How many processes should an organisation map?

The quantity and detail to which an organisation maps their processes is really down to management choice. That said, the task should always be driven by the benefits that will be gained from conducting the exercise.

It is particularly useful to map processes when you need to ensure consistency across a whole programme of work. For example, if a project manager needs to obtain financial sanction to order certain items of equipment. If this is consistent across a whole programme of work with multiple project managers involved, a simple flow chart could act as a timely reminder and save thousands of pounds by reducing wasted time.

Here is an example of a flow chart template (please click on the image to view it in a larger format). You will notice that it uses universally recognised flow chart symbols to indicate the role of different stages in the chart.
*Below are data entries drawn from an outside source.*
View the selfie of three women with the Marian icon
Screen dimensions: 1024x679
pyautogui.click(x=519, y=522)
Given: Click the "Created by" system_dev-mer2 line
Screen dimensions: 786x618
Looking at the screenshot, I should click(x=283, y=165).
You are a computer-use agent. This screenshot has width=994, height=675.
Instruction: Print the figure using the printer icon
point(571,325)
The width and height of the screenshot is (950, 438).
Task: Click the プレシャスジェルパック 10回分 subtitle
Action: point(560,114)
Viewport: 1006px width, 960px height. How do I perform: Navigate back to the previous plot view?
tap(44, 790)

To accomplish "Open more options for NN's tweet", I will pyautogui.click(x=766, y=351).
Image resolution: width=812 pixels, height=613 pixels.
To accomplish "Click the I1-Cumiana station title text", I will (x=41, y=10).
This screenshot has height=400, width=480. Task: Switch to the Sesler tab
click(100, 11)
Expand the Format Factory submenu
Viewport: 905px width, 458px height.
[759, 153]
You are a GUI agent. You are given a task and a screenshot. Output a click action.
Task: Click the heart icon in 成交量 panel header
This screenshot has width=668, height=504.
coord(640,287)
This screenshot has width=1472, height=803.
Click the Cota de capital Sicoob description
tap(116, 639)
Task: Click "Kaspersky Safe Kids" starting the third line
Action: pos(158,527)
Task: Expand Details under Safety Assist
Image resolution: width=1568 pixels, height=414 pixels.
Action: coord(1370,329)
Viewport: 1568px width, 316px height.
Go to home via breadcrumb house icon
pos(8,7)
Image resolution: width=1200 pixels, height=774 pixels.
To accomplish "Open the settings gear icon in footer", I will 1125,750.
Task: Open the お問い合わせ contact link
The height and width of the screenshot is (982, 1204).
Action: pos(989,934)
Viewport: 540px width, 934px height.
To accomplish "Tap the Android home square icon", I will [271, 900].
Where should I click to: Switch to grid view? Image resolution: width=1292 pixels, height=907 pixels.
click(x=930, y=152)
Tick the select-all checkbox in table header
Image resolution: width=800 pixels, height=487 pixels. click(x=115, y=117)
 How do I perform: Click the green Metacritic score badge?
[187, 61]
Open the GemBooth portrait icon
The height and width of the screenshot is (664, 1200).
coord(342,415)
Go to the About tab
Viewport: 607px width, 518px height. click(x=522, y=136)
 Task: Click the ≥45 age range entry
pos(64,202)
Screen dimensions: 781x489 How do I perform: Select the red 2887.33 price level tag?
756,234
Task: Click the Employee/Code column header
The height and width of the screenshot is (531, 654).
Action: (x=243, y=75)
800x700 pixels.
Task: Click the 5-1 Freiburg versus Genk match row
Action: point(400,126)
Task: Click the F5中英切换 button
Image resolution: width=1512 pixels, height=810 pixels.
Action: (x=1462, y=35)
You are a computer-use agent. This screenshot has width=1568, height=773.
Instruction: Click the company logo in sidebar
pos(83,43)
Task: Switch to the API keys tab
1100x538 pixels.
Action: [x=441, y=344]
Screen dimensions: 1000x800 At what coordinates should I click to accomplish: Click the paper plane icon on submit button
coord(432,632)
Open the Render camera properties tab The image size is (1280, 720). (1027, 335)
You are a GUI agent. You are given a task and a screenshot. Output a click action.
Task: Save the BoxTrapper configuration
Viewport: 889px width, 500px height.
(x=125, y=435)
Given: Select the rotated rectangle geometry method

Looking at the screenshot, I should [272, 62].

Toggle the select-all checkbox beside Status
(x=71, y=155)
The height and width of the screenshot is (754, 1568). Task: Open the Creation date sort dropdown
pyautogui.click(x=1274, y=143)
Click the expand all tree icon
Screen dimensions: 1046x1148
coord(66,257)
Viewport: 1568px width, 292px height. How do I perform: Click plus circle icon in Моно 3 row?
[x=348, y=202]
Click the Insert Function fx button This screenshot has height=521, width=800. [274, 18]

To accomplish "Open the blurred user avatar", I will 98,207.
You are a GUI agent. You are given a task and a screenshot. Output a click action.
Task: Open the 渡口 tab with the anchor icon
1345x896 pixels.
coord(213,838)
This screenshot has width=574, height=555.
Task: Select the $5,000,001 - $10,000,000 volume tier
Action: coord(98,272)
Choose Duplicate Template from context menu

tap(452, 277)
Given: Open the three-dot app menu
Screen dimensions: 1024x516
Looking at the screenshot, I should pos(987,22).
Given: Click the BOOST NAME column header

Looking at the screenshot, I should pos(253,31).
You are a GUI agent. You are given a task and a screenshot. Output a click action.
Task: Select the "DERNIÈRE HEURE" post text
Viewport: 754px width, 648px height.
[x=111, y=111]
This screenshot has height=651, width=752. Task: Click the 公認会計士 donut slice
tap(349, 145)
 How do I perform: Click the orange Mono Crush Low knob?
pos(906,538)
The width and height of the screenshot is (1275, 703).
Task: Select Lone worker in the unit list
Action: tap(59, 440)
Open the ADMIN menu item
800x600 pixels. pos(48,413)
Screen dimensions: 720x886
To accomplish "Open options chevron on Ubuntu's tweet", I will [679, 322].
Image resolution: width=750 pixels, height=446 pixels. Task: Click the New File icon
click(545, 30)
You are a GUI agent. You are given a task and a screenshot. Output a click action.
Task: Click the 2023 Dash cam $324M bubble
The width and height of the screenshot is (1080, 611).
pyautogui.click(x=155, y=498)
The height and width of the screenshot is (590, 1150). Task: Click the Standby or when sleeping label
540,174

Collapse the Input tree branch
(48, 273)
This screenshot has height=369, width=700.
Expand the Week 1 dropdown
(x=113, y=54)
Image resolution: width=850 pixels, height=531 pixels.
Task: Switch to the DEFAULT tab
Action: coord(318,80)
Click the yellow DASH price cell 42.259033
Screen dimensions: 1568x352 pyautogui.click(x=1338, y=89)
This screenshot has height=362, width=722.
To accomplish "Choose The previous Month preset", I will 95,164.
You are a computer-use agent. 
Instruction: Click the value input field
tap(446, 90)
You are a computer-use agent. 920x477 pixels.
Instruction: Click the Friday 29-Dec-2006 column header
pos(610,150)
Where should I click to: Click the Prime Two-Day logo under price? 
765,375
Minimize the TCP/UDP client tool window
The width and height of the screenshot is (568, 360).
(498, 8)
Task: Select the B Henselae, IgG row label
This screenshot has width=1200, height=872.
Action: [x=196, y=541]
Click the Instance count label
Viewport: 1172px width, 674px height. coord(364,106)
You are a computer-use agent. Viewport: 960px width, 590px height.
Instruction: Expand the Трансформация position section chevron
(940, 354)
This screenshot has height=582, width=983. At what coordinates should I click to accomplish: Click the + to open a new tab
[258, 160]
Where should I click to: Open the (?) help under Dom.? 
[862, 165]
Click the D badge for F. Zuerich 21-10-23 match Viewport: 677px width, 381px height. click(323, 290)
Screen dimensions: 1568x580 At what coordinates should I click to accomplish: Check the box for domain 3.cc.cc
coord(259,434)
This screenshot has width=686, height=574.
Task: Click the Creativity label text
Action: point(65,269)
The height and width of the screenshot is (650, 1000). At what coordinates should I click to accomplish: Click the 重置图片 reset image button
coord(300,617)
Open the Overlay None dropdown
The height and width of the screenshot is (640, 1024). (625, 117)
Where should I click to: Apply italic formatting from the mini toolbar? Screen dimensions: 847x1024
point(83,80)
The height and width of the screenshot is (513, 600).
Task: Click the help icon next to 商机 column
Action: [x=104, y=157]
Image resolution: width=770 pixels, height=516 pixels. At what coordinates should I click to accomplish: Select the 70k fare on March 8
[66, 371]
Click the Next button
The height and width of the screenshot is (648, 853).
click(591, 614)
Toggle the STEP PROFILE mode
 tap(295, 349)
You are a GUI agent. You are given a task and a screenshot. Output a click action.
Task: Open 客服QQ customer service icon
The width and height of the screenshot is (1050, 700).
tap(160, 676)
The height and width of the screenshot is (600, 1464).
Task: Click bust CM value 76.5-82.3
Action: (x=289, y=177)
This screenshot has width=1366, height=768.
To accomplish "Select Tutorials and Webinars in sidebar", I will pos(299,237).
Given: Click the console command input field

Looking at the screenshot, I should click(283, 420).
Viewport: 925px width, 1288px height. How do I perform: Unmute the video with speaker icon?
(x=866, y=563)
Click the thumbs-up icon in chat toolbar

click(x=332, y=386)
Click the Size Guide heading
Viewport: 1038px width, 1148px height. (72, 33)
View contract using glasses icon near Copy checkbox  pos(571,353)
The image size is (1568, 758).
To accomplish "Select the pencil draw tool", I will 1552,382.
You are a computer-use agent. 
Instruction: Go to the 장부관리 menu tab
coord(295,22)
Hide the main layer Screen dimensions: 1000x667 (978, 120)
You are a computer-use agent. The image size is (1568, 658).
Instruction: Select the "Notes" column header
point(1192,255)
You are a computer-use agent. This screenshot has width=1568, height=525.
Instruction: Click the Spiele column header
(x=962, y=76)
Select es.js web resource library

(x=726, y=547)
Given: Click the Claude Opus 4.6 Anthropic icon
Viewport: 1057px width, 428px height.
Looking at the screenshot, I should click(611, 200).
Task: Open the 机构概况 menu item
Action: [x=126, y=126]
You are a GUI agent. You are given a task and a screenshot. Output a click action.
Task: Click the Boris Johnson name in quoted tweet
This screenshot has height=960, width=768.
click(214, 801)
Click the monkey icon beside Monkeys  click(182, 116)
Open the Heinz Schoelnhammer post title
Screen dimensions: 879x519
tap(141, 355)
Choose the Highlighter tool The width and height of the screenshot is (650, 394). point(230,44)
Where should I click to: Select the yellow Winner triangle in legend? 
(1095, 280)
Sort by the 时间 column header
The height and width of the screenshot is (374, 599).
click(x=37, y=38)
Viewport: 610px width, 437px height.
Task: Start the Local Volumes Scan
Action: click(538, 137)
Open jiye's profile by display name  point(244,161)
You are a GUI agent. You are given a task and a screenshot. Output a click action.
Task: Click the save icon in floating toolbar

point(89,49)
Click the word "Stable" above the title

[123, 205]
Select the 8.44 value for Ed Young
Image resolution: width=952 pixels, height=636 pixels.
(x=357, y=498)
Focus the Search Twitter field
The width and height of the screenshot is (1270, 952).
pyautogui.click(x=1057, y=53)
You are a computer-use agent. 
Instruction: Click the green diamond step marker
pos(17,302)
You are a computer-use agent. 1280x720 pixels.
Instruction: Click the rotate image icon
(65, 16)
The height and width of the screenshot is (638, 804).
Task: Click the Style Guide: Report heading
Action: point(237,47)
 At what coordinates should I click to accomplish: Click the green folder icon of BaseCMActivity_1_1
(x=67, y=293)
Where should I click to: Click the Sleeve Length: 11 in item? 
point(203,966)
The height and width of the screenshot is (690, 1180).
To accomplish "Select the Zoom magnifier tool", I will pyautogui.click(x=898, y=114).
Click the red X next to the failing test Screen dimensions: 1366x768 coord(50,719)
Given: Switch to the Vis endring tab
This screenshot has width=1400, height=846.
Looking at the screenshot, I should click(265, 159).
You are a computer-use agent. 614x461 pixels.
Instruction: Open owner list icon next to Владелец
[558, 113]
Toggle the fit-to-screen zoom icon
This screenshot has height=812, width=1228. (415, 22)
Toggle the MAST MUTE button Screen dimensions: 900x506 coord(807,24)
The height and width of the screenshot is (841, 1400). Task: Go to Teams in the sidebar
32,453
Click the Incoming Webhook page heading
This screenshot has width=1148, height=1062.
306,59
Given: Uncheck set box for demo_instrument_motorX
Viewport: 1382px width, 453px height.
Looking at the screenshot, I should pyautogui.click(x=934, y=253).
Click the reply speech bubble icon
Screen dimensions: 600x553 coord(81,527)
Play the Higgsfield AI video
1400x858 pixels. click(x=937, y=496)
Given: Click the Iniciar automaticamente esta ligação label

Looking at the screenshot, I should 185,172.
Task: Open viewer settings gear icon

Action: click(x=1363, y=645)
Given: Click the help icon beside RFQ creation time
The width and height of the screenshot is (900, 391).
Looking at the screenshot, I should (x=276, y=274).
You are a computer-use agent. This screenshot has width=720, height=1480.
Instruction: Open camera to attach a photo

What’s more, it is concise but uncluttered and fits neatly onto one sheet of paper. As such, this process map makes an ideal quick-reference aide; a more indepth, detailed process mapping may be advantageous for some tasks but always try to keep them as simple as possible; aim to include just enough detail but no more.

Another use of process mapping is to provide your team members with quick tips or troubleshooting guides such as the second illustration shown here.

What are BIG’s tips when it comes to process mapping?

Process maps can provide real benefit to an organisation but only if they are produced carefully:

  1. Keep it simple!
  2. Delegate responsibility for process mapping amongst members of your team; encourage everyone to get involved and to take responsibility for mapping different tasks.
  3. Ensure each process map is clearly labelled to show which process it is documenting.
  4. Add the process mapper’s name to the document; if anyone is still unclear they can refer back to that person for further guidance.
  5. Keep the document updated when processes change.
  6. Include a date and version number so you can be sure people are using the most up-to-date processes.
  7. Make sure the process maps are available to use every day; it’s no good simply filing them away for a raining day!

By getting everyone involved, process mapping can also have many secondary benefits. For example, you can use it as a management tool:

  1. As an exercise to identify ways to streamline processes to save time, effort and money for your organisation.
  2. As a device to give team members greater responsibility when they are given ownership of a particular task or tasks.
  3. As a means of improving teamwork by getting two or more people working together to map bigger tasks.
  4. To break down barriers between staff and management; when people are given responsibility for processes the perception is that it becomes their process rather than one that is dictated by management.
  5. As a measureable activity for which recognition can be given for good work. For example, over time it will become obvious how accurate the mapping has been and how well people keep those maps updated.

Don’t forget, process mapping does not need to be difficult – it can be as simple or as complex as you and your team want to make it!